Task = Print exactly the lines from the one containing "Task: Click the blue Aide help icon" through the last line of the entries below; the pictures stay out of the copy.

── Supplied entries ──

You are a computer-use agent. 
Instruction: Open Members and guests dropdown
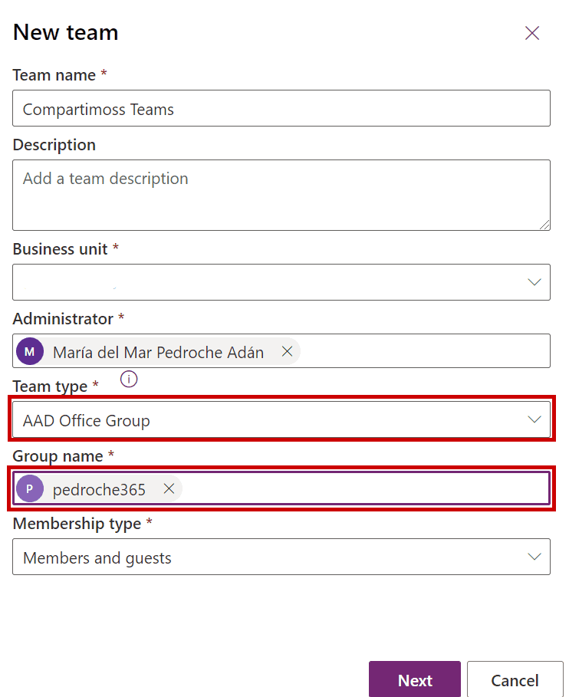(x=281, y=557)
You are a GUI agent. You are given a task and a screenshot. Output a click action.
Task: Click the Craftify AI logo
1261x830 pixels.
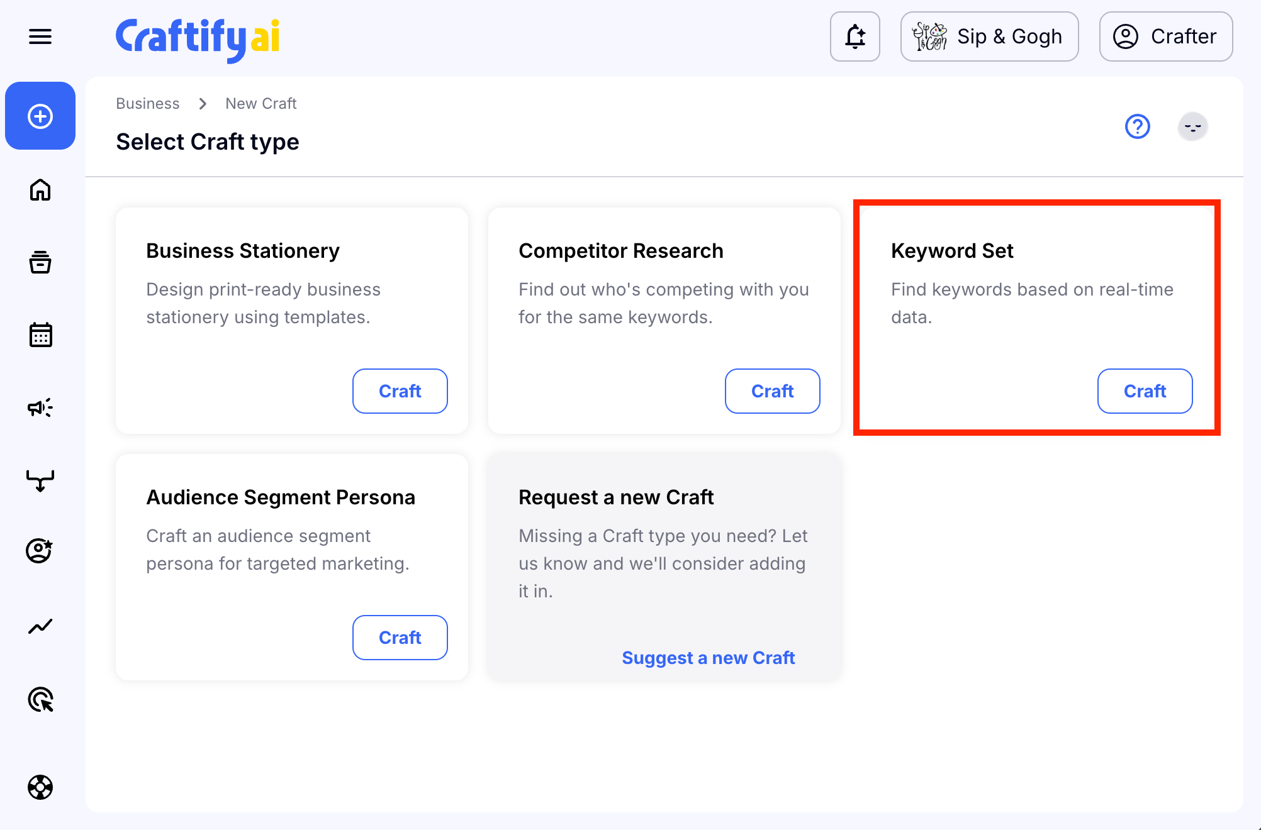click(198, 38)
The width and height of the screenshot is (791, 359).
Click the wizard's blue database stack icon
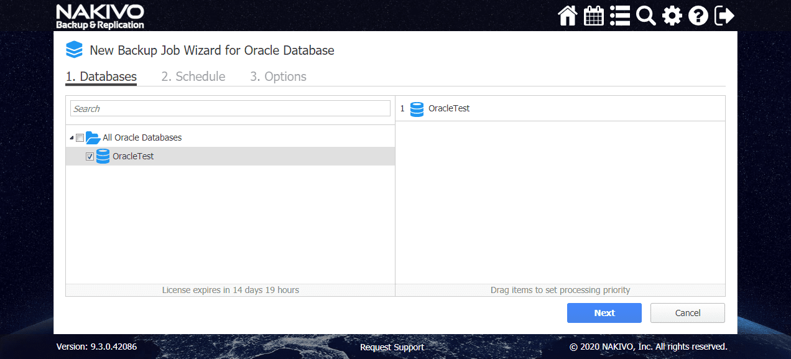click(x=74, y=50)
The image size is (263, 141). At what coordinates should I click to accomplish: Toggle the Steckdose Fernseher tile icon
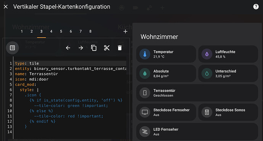click(145, 112)
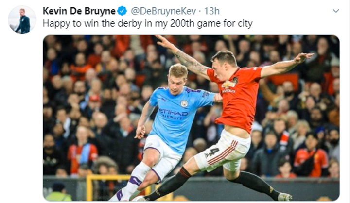Click the Etihad Airways logo on the blue shirt

[173, 114]
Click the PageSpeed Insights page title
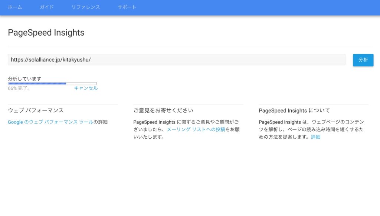The image size is (380, 216). [x=46, y=33]
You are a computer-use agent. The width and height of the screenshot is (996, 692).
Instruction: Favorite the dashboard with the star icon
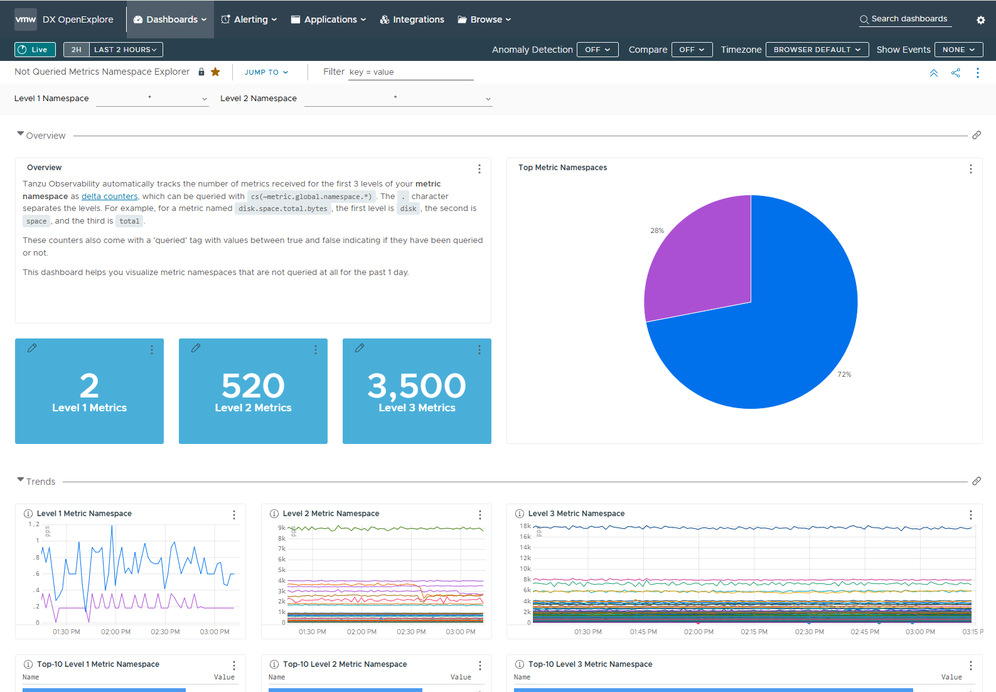[215, 72]
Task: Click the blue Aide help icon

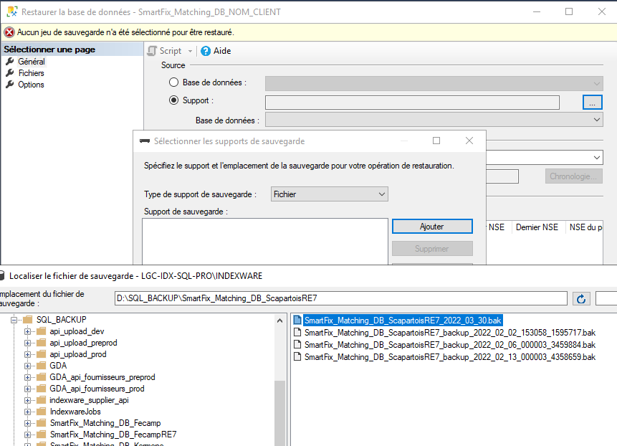Action: tap(206, 50)
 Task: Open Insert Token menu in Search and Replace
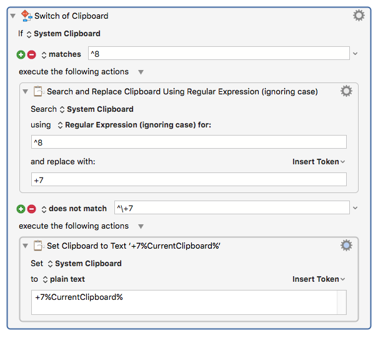point(319,162)
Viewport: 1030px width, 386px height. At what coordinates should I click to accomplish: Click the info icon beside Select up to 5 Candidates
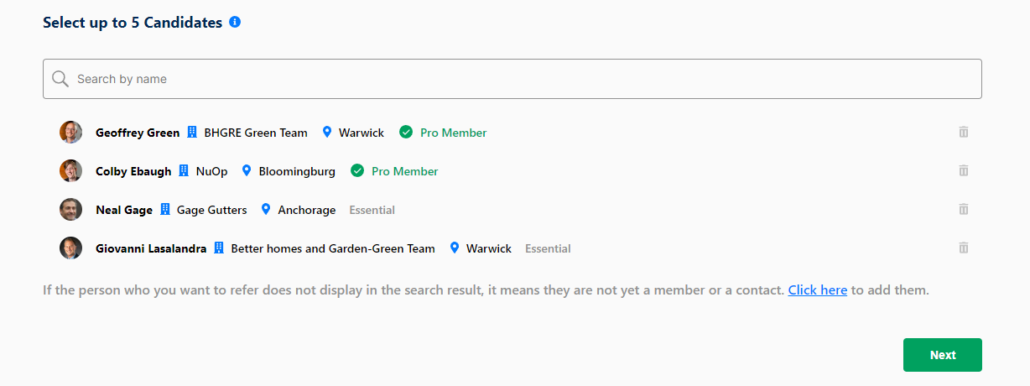point(235,23)
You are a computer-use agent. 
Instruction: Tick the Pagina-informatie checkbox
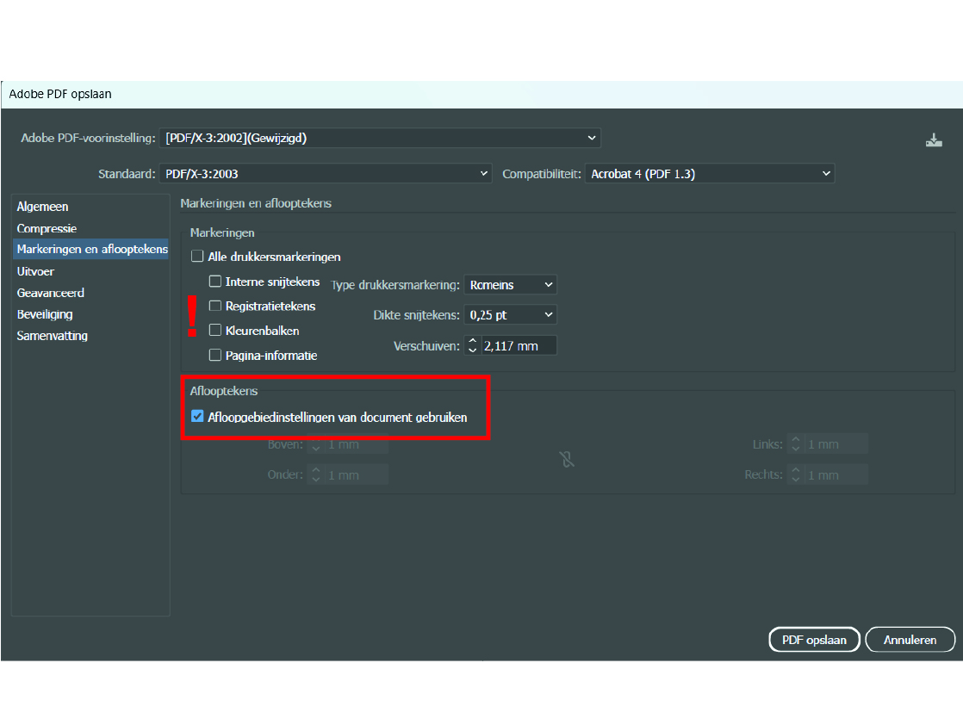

───

Result =
Task: Click the blue Aide help icon

Action: tap(206, 50)
 Task: Open Insert Token menu in Search and Replace
point(319,162)
Viewport: 1030px width, 386px height. At what coordinates should I click to accomplish: Click the info icon beside Select up to 5 Candidates
point(235,23)
You are a computer-use agent. 
Instruction: Tick the Pagina-informatie checkbox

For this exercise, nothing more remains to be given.